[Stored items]
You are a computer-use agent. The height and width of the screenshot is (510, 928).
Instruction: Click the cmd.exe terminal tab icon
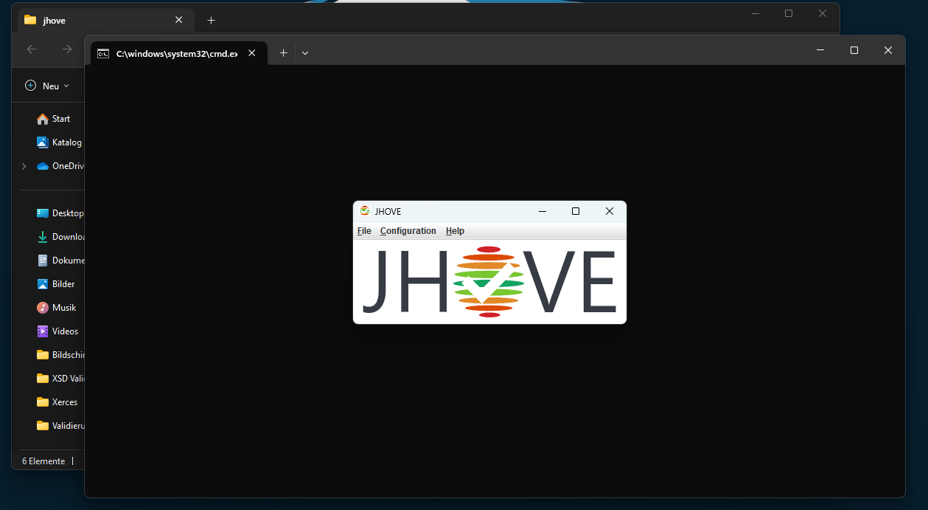pyautogui.click(x=104, y=53)
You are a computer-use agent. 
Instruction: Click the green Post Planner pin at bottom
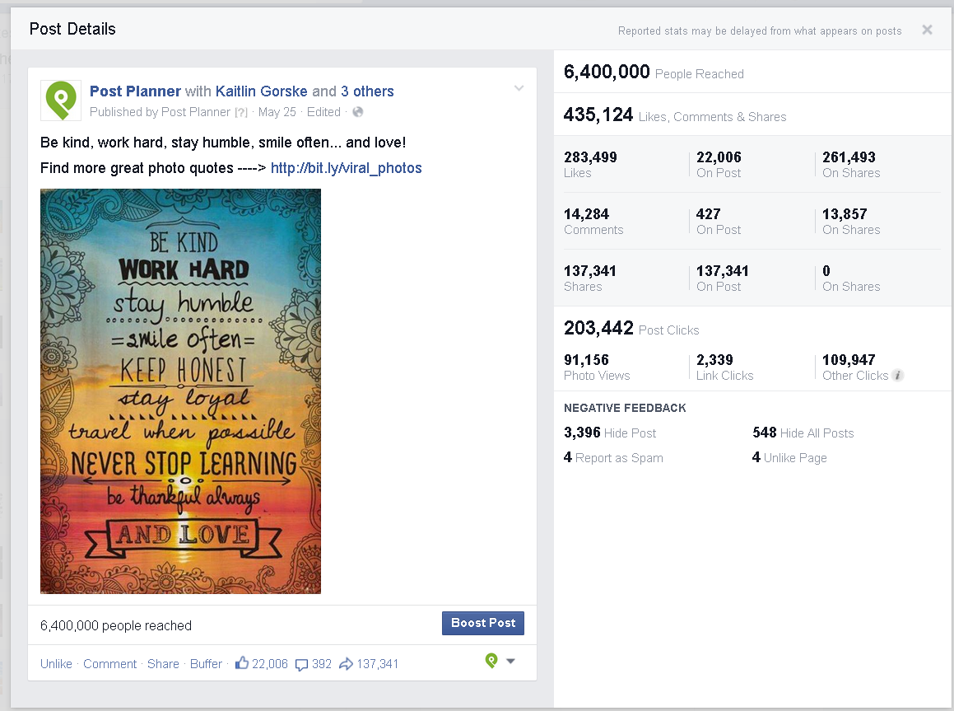[x=491, y=661]
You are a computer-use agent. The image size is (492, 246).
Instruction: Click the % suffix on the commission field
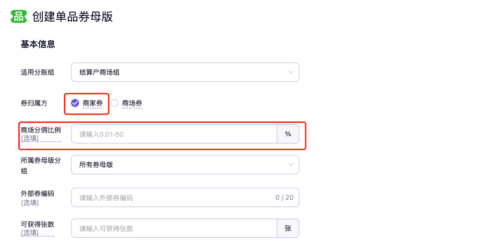point(288,134)
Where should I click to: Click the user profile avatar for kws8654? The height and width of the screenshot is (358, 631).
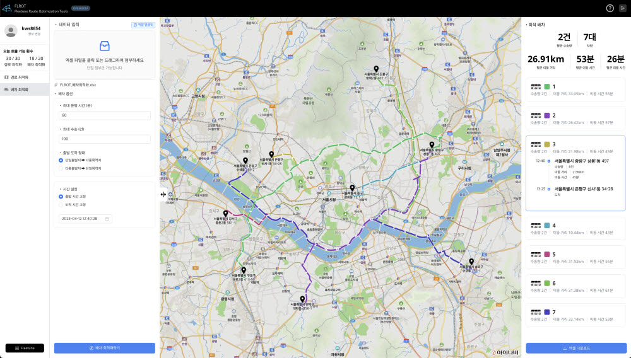pyautogui.click(x=11, y=31)
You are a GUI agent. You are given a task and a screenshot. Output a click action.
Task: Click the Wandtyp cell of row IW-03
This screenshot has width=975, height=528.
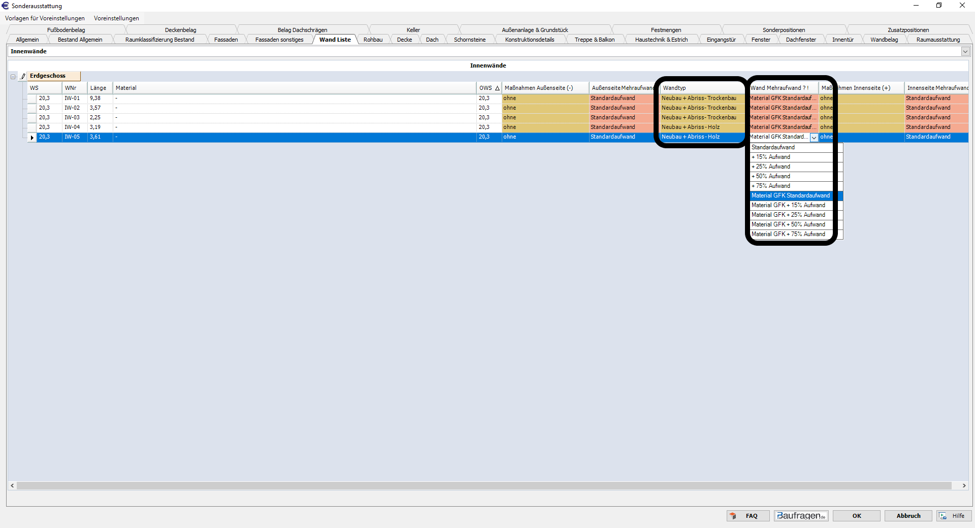coord(699,118)
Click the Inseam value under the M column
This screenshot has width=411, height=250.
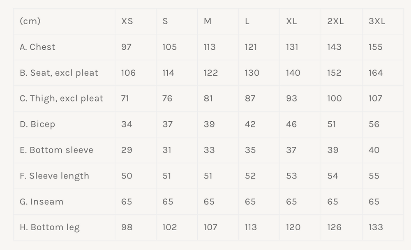[209, 201]
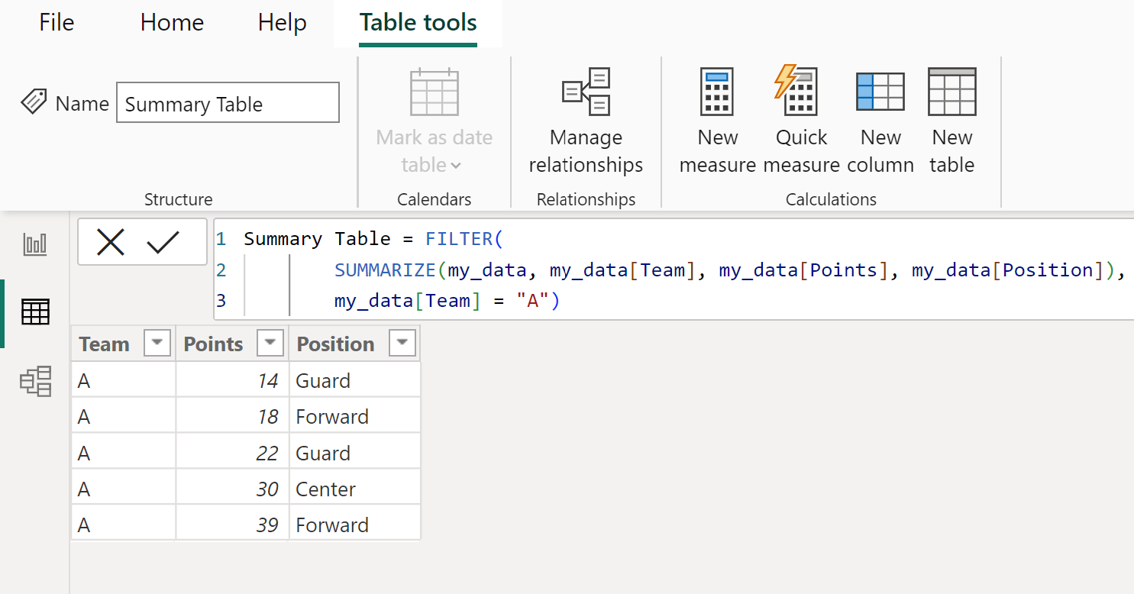Select the Data view icon
Viewport: 1134px width, 594px height.
[x=35, y=312]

Aim of the exercise: The line with "You are a GUI" ends the range, and the first line of the data begins it; repeat exactly those lines and nothing more, omitting pictures.

Reply:
You are a computer-use agent. The height and width of the screenshot is (510, 928).
Instruction: Click the cmd.exe terminal tab icon
pyautogui.click(x=104, y=53)
You are a computer-use agent. 
Instruction: Click the green Post Planner pin at bottom
[x=491, y=661]
You are a computer-use agent. The image size is (492, 246).
Instruction: Click the % suffix on the commission field
point(288,134)
Where should I click to: Click the user profile avatar for kws8654? The height and width of the screenshot is (358, 631).
pyautogui.click(x=11, y=31)
You are a GUI agent. You are given a task and a screenshot. Output a click action.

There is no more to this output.